▸ **Exercise prompt**: Find the line holding "Search magnifier icon" in the entries below. Give it again exactly, along with every line after it up to and including the line holding "The height and width of the screenshot is (614, 1365).".

- - -

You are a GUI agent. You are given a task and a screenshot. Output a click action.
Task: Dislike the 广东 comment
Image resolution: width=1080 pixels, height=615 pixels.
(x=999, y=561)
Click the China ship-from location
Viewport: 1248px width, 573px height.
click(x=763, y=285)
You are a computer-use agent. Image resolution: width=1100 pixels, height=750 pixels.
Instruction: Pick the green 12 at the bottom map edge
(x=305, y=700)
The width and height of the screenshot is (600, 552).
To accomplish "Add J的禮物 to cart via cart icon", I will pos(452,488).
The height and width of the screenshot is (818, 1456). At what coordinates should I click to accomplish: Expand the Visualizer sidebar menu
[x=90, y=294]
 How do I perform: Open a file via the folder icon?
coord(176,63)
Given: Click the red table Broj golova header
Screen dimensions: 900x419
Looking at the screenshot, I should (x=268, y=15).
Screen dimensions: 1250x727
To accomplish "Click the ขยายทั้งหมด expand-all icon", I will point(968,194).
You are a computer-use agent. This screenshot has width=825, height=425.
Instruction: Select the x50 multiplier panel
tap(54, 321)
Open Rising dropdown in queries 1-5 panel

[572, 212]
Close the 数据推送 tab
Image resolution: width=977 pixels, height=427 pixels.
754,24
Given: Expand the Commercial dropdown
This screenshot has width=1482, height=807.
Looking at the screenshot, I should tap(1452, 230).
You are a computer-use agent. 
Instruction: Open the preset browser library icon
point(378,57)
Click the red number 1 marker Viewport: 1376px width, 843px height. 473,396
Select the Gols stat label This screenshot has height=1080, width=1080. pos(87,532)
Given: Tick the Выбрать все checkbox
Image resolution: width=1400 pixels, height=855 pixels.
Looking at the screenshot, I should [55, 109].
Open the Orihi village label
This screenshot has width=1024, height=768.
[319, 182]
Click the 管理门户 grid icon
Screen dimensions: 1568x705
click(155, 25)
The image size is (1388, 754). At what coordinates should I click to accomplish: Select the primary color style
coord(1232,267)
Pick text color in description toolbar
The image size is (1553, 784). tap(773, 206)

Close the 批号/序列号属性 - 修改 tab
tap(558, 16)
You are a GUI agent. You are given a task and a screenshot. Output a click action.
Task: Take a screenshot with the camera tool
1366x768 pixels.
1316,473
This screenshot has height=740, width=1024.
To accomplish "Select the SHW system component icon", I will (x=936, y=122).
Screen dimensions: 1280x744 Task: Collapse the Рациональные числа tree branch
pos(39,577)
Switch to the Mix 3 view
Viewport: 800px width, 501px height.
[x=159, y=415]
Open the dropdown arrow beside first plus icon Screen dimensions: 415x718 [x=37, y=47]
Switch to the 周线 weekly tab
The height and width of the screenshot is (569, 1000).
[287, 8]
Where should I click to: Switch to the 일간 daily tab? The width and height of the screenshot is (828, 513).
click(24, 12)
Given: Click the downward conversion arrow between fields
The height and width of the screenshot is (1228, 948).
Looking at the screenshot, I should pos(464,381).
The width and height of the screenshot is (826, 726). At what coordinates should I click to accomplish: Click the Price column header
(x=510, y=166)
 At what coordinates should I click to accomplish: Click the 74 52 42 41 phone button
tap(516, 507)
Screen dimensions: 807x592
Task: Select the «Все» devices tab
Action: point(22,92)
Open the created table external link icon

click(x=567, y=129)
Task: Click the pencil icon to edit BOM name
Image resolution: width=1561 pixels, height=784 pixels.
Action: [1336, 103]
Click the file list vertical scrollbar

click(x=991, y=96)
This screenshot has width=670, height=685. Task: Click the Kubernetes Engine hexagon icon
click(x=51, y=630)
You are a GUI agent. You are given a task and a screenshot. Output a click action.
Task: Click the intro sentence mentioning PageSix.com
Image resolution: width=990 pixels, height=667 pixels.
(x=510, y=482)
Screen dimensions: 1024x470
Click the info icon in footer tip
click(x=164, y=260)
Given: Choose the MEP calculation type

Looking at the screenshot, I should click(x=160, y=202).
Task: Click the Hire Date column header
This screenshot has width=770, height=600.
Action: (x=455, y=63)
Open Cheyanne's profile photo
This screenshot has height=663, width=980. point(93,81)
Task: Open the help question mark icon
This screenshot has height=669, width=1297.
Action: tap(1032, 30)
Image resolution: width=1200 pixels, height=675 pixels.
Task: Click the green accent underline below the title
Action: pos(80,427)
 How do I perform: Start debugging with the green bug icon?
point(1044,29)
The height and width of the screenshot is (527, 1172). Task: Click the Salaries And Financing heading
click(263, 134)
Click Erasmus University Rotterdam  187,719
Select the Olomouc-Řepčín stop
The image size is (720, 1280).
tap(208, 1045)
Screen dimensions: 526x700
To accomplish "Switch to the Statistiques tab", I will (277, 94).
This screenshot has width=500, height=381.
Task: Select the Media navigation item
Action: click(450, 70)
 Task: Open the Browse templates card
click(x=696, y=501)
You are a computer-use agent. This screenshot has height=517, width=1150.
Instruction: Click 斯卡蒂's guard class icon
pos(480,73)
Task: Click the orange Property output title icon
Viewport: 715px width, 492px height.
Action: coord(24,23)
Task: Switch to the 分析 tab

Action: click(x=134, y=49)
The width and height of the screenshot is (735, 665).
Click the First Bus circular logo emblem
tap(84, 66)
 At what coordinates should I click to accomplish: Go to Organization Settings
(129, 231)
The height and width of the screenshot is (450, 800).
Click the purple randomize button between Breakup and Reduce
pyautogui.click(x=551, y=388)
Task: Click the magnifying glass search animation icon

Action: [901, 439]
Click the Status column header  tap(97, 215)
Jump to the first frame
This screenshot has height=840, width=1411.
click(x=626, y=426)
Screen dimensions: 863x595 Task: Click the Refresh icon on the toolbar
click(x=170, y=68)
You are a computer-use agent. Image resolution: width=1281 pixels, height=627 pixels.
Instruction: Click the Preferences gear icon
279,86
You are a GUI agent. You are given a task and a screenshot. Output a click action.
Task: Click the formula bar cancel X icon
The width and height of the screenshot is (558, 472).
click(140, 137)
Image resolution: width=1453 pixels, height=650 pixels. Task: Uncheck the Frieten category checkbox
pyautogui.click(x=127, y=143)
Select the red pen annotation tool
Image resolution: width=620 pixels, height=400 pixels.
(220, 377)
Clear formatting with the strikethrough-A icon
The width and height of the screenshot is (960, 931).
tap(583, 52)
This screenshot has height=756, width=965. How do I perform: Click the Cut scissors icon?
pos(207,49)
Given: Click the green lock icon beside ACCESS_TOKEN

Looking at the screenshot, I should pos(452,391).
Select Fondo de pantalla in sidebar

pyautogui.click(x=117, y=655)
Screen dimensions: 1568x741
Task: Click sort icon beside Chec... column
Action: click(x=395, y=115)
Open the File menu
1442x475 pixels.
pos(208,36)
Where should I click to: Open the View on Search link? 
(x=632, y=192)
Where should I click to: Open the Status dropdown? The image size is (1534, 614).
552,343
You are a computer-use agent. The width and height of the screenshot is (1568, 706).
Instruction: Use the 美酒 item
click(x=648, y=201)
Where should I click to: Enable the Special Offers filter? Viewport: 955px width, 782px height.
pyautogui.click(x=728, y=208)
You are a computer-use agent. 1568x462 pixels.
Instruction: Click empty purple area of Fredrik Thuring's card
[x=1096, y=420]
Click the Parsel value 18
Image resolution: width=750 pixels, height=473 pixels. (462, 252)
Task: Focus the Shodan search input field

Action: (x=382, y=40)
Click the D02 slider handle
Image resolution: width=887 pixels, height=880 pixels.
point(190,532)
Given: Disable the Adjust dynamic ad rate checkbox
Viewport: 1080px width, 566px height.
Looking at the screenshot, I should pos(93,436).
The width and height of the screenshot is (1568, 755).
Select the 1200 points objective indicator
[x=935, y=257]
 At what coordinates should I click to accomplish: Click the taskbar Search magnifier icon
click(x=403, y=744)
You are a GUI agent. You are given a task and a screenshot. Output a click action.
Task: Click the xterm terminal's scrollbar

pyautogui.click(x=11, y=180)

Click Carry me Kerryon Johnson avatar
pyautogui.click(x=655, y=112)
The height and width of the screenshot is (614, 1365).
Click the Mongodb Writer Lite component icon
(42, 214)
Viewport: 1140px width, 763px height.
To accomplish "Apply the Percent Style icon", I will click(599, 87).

- - -

▸ **Answer to this task**:
 At what coordinates should I click to accomplish: Click the taskbar Search magnifier icon
click(x=403, y=744)
You are a GUI agent. You are given a task and a screenshot. Output a click action.
Task: Click the xterm terminal's scrollbar

pyautogui.click(x=11, y=180)

Click Carry me Kerryon Johnson avatar
pyautogui.click(x=655, y=112)
The height and width of the screenshot is (614, 1365).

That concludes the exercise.